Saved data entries
•••••

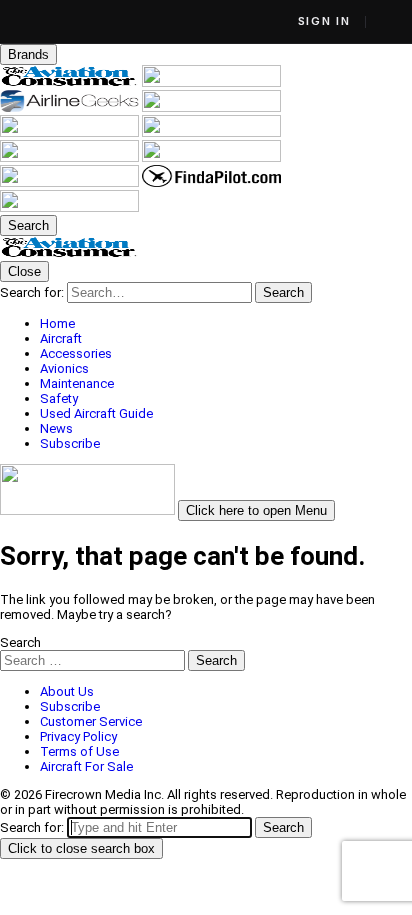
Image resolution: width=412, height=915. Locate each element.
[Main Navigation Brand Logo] (69, 253)
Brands (28, 54)
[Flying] (211, 82)
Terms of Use (79, 751)
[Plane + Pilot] (211, 157)
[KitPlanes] (71, 157)
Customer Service (91, 721)
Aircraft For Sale (86, 766)
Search (20, 642)
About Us (67, 691)
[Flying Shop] (69, 207)
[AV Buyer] (211, 132)
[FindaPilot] (211, 182)
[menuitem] (226, 323)
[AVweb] (211, 107)
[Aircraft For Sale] (71, 132)
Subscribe (70, 706)
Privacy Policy (78, 736)
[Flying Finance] (71, 182)
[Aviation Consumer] (71, 82)
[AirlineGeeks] (71, 107)
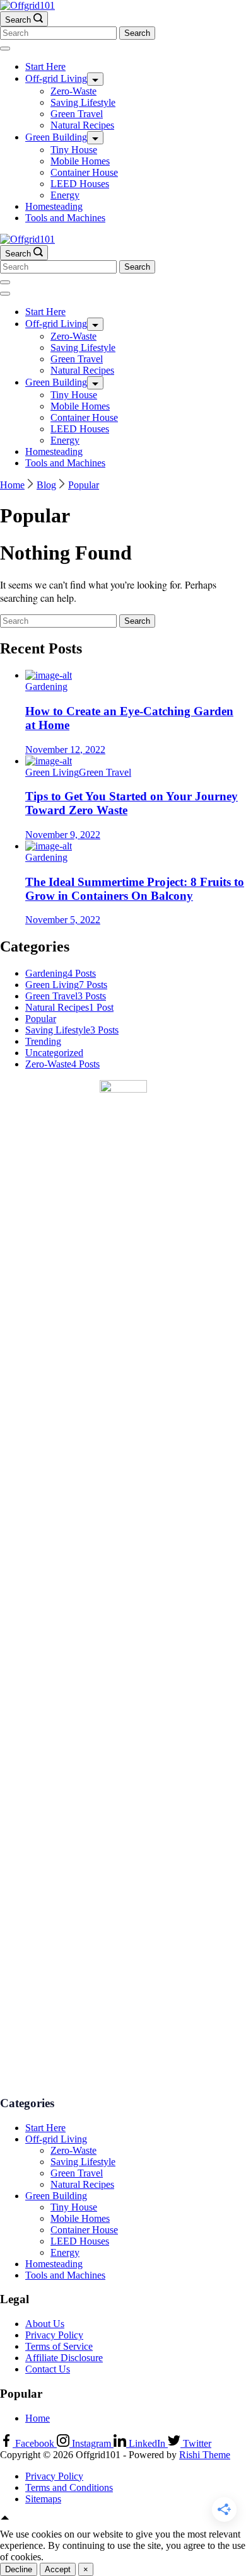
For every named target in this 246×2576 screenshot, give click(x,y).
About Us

•••••

Where in the records above does the word "Aircraft" appear? Copy each line that holds it.

**RESPONSE**
Aircraft For Sale (86, 766)
[Aircraft For Sale] (71, 132)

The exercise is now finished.